The highest of high-end car brands held a shiny grand opening event for its downtown Sarasota showroom Thursday. In addition to local Bentley owners, executives with Bentley Motors Americas and Dimmitt Automotive Group, the Tampa Bay auto powerhouse that brought the franchise to town, attended the grand opening. Guests included Dimmitt officials and Bentley Motors Americas President Mike Rocco.
At 1518 State Street, the dealership has been a luxury auto hotspot since 2015, when Dimmitt opened The Sarasota Studio, selling vehicles from McLarens to Rolls-Royces. The multimillion-dollar investment to become an official Bentley dealer came together over the past few years, Dimmitt CEO Scott Larguier previously told the Business Observer.
Rocco, in an interview at the event, says Sarasota is a prime market for the brand, which has other franchises in tony places like Naples, Palm Beach and Greenwich, Connecticut. The Sarasota dealership is also one of four new ones for Bentley across North America, with the others in San Antonio, Texas; Santa Barbara, California; and suburban Toronto.

“Florida is the No. 1 Bentley market in the world,” Rocco says. “This was a natural progression to open in Sarasota.”
The dealership, says Bentley Sarasota General Manager Joshua Litton, isn’t just unusual for its high-price vehicles, which can run into the mid six-figures. It’s also a rare Bentely in a downtown setting, joining bigger cities with an urban dealership, like New York and Chicago. Like the Bentley dealerships there, the Sarasota location will have an off-site service center. That will be off 17th street, about 1.5 miles away; customers will drop vehicles off at the downtown facility.
“It’s a really cool niche we have here,” Litton says. “It’s more like an art studio than a car dealership.”
One of the biggest challenges in the luxury car industry, where prices for cars start at $207,000, is to grow the potential buyer pool, says Rocco. Bentley has been doing that by introducing new models and features that cater to a younger demographic, one he calls more aspirational and is maybe upgrading from say, a Mercedes to a Bentley.

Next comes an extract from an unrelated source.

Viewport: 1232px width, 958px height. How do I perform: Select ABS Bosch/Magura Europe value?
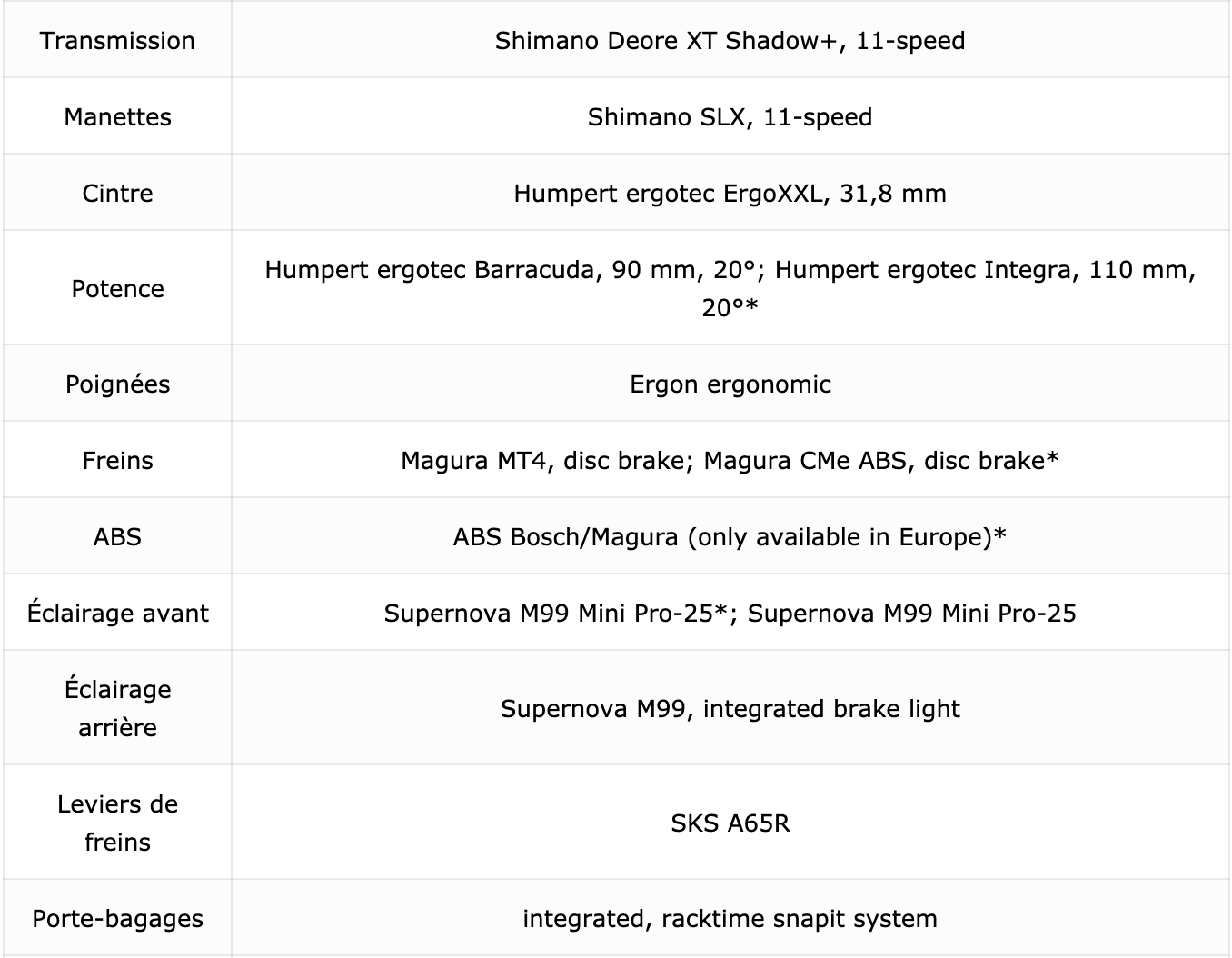coord(730,537)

Rocco projects Bentley sales in North America, where it has dealerships from Canada to Chile, will be flat in 2026 over 2025 — something he considers a win given the litany of volatile macro-forces out of its control like tariffs, gas prices, the stock market. The anomaly, he adds, seems to be the Covid era, where demand across all brands in the auto industry far outstripped supply. “We’re not back to that,” he says. “We are healthy, but not robust."